Fremantle, Western Australia, 3 November 2025 — The Australian Transport Safety Bureau (ATSB) has determined that inadequate bridge resource management and communication failures were central to the collision between the containership Maersk Shekou and the moored tall ship Leeuwin II in Fremantle Harbor on 30 August 2024.
The 333-meter Singapore-flagged containership was entering Fremantle’s inner harbor under the guidance of two pilots during severe squalls when the incident occurred. The vessel’s primary pilot, who was reportedly fatigued, handed control to the backup pilot before entering the narrow channel. Despite challenging conditions with gusts reaching 54 knots, the ship proceeded with four assisting tugs.
At approximately 0610, strong southwesterly winds pushed on the vessel’s starboard quarter as it transited the inner harbor entrance. The helmsman followed orders to maintain a heading of 083 degrees but received no subsequent command to alter course to port, a maneuver required to align with the passage plan. Data recovered from the vessel’s recorder later confirmed that the lead pilot failed to issue this rudder command.
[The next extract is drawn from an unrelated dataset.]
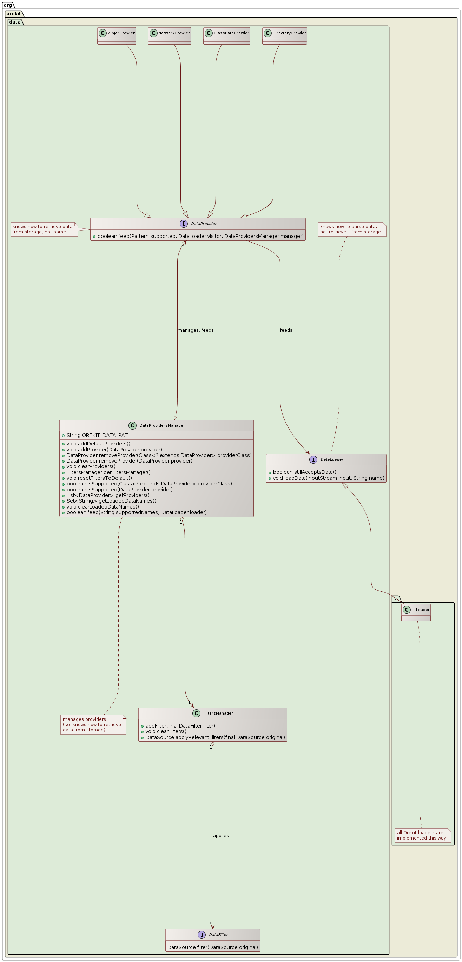Select the 'orekit' package tab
As the boxship continued on the uncorrected heading, it advanced toward Victoria Quay, directly toward the berthed Leeuwin II. Efforts by the pilot to correct the course using tug assistance, the bow thruster, and engine adjustments came too late. At about 0618, Maersk Shekou’s starboard bow struck the Leeuwin II’s rigging, dismasting the tall ship and injuring two crew members who were evacuating onto the pier. The vessel’s stern then swung toward the quay, striking the wharf and causing stacked containers to damage the roof of the Western Australia Maritime Museum. A six-foot (≈1.8 m) hull breach was later found above the waterline.
The ATSB investigation revealed that the bridge team lacked coordination and a “shared mental model” of the vessel’s intended movements. The team did not effectively monitor helm execution or the rate of turn, and they failed to identify or challenge the missed rudder order. The secondary pilot, distracted by a non-essential phone call with dispatch during the critical turning phase, was unable to intervene when the error occurred.
Investigators also identified that the final tug was being secured just moments before the missed turn—later than planned—adding workload and diverting attention from navigation. Wind speeds exceeding Fremantle Port’s operational limits further complicated control during the approach.
In addition to these immediate factors, ATSB found procedural lapses at the port level. The vessel entered the inner harbor channel before sunrise and without all tugs fully connected, in conditions surpassing documented wind restrictions. These deviations undermined established risk controls for large vessel entries.
“ATSB emphasizes that an effective bridge team requires all members to maintain a shared understanding of the vessel’s maneuvers and communicate any deviations or errors immediately,” Chief Commissioner Angus Mitchell said. “Minimizing distractions and reassessing risks when operational limits are exceeded are essential to safe navigation.”
The collision caused only minor structural damage to Maersk Shekou, and no injuries were reported among its crew or pilots. Both Fremantle Ports and the pilotage provider, Fremantle Pilots, have committed to implementing corrective safety actions based on the findings.